A considerable decline in cheap external financing along with falling remittances may create a serious balance of payment (BoP) problems and bring the exchange rate under pressure in case of an increase in oil prices in the international market and a surge in demand for imports. Former Principal Economic Advisor to Finance Ministry Sakib Sherani said the cost of external financing is around 2 to 2.5 percent and like the IMF lending it is for budgetary support.
Foreign inflows on account of external financing are deposited in State Bank of Pakistan (SBP) account and an equal amount of domestic currency is issued to Ministry of Finance as budgetary support, he added. Sherani said as external financing has decreased significantly in the current fiscal year, Finance Ministry has borrowed from the domestic market on relatively expensive rates and this was increasing the country's domestic debt besides shrinking credit space of private sector.
According to latest figures released by the Economic Affairs Division (EAD), the government borrowed from commercial foreign based banks seven times higher than budgeted amount of $200 million ie $1.4 billion during the first nine months of the current fiscal year due to a massive decline in budgeted foreign assistance from bilateral and multilateral sources.
Sherani said the present government has been borrowing from international bond market against Eurobonds and taking loans from commercial banks at a high rate to achieve the target of net international reserves (NIR) agreed with the International Monetary Fund (IMF) under $6.64 billion Extended Fund Facility (EFF). The repayment of loans would fast deplete much of these foreign exchange reserves, he said, adding that the decline in remittances will have a negative impact on exchange rates, which would be swift and greater in case of increase in price of oil products in the international market and increase in demand of other imports.

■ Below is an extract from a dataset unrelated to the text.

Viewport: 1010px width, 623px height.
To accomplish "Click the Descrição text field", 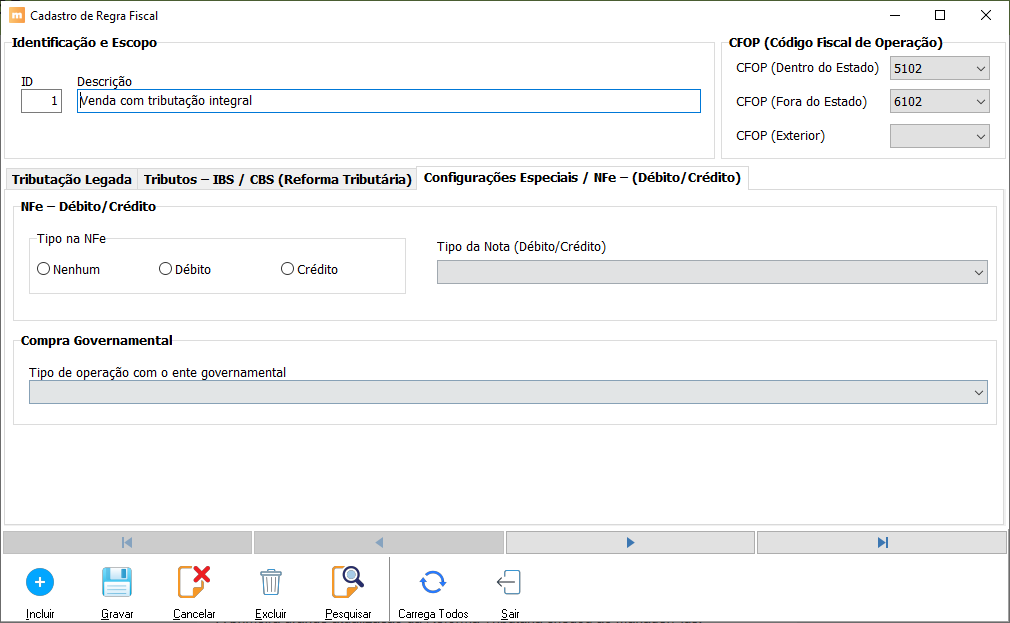I will point(388,101).
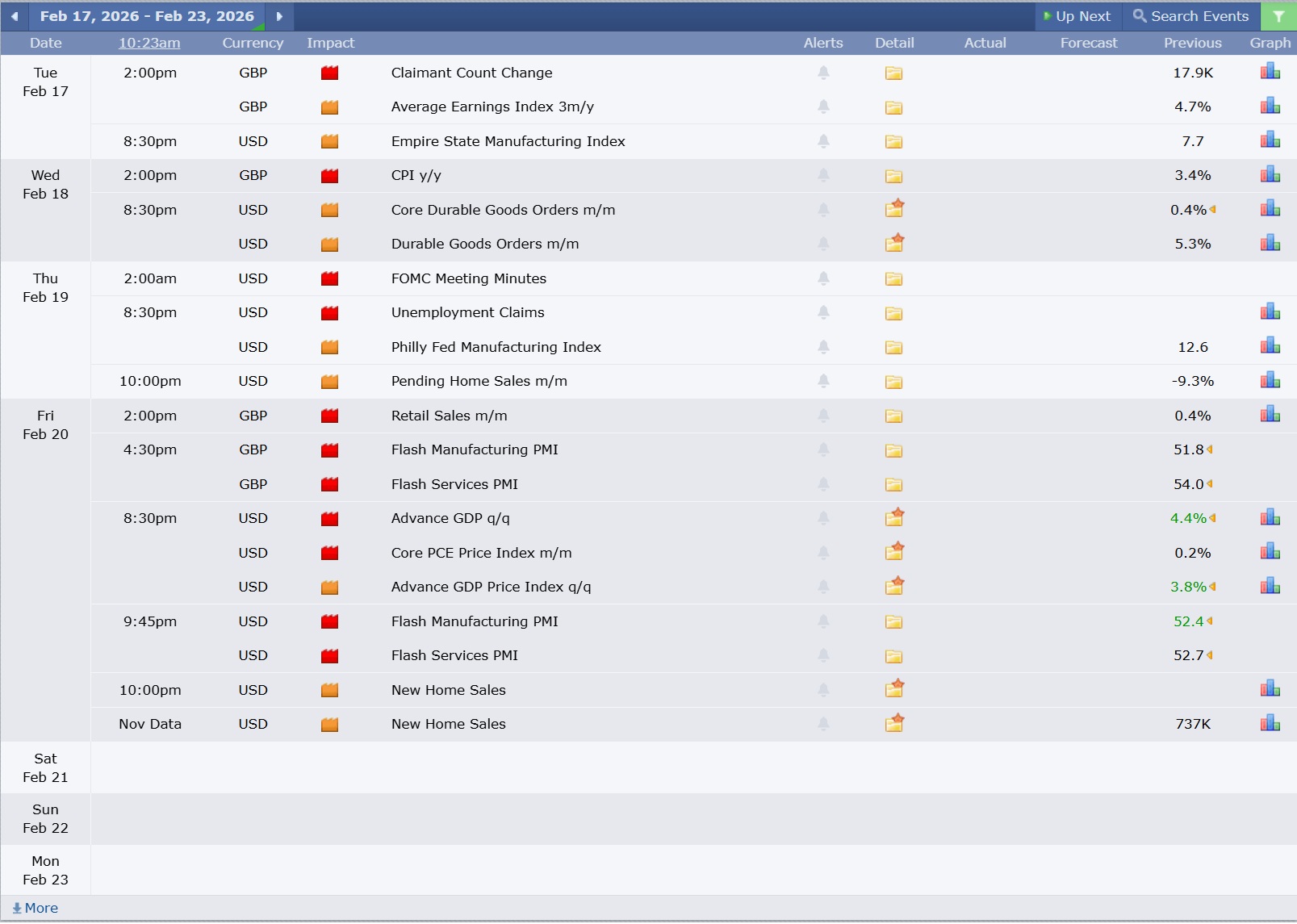Click the 10:23am time column header
Image resolution: width=1297 pixels, height=924 pixels.
[x=149, y=43]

An official of Finance Ministry said on condition of anonymity that terms and conditions of such loans are not made public and questioned the need to agree to a NIR target during negotiations with the staff level mission that was difficult to achieve. The official maintained that overall perception in the Ministry is that such kind of commercial borrowing without inviting competitive bids is taken because it involves some financial benefits. Otherwise, there is no justification for Finance Ministry to take commercial loans without inviting bids as State Bank of Pakistan (SBP) does in relation to PIBs.